Years ago, voters were thrilled when the topic finally made it onto ballots and into legislation. The message seemed clear: let’s stop this nonsense. No more springtime confusion at airports. No more Outlook calendar gymnastics trying to figure out whether the meeting is actually at 9am, 10am, or in some mysterious hybrid timezone invented by Microsoft. No more doctors reminding us that abruptly changing our sleep cycles twice a year is apparently not great for our health or our lifespan.
For a moment, it even looked like progress might happen.
The President applauded the effort and encouraged Congress to make Daylight Saving Time permanent. Several states eagerly joined the movement with their own versions of the Sunshine Protection Act. The public was happy. Politicians could claim a bipartisan win. A rare, easy political victory where literally everyone agreed.

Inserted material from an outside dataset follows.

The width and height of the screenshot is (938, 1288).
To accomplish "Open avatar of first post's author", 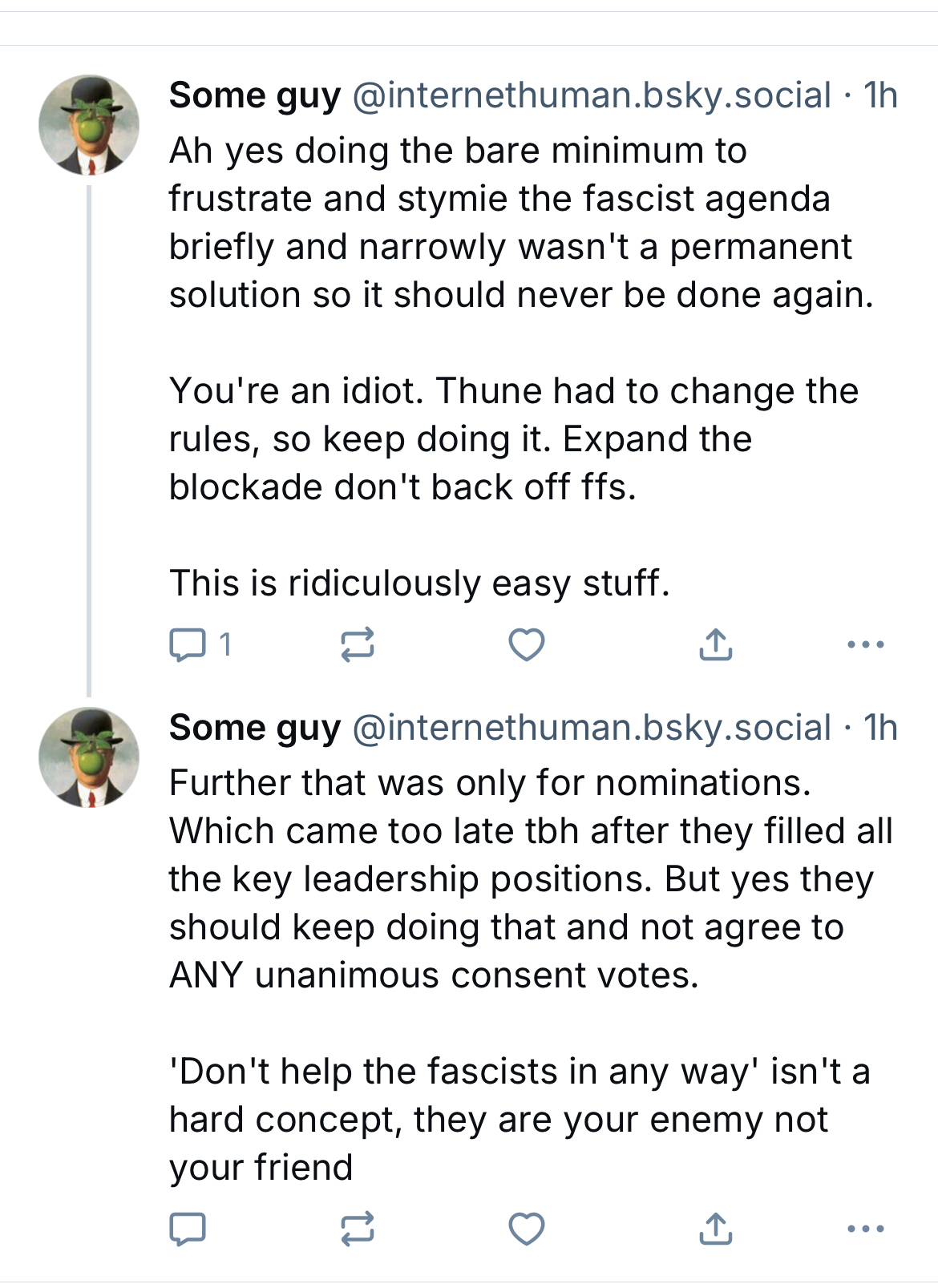I will point(89,126).
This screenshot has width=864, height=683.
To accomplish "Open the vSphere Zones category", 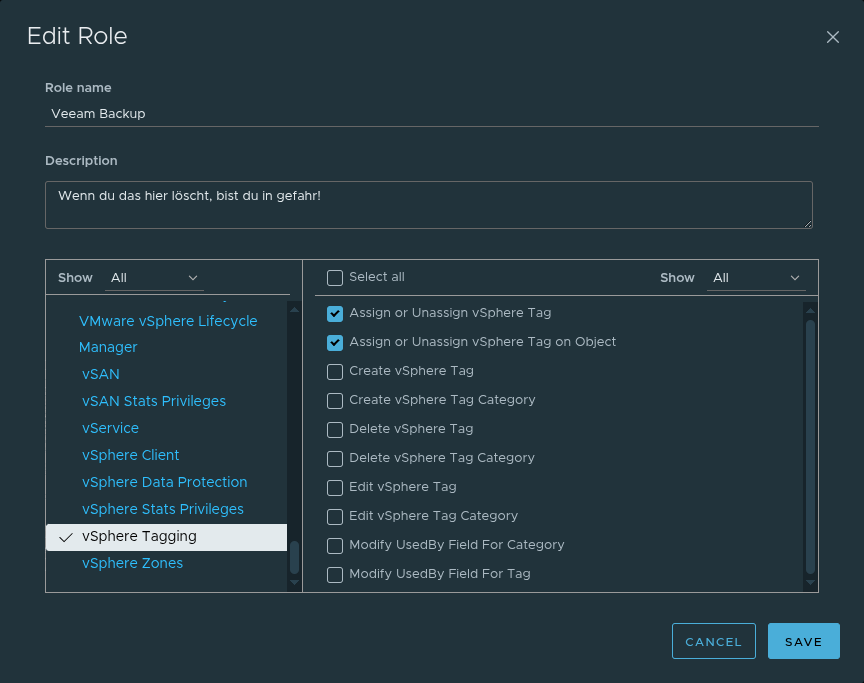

Naturally, nothing happened. Congress appears to have moved on to more pressing matters. For example, explaining why certain military activities technically aren’t wars, or why taxpayers might need to wait a little longer for tariff refunds that were recently declared unconstitutional. The President hasn’t posted about it on Truth Social. Senators are quiet. Representatives are quiet.
It’s almost impressive. Did everyone collectively forget? Or did someone quietly rediscover the original reason Daylight Saving Time existed in the first place and decide maybe it wasn’t such a terrible idea after all?
Personally, I can live with it. Every spring I have a perfectly acceptable excuse for being tired. Politicians remain happy because the public remains mildly irritated but not quite irritated enough to demand action.
And the rest of us get to keep blaming the clocks. In politics, after all, no change is often the most reliable kind of change.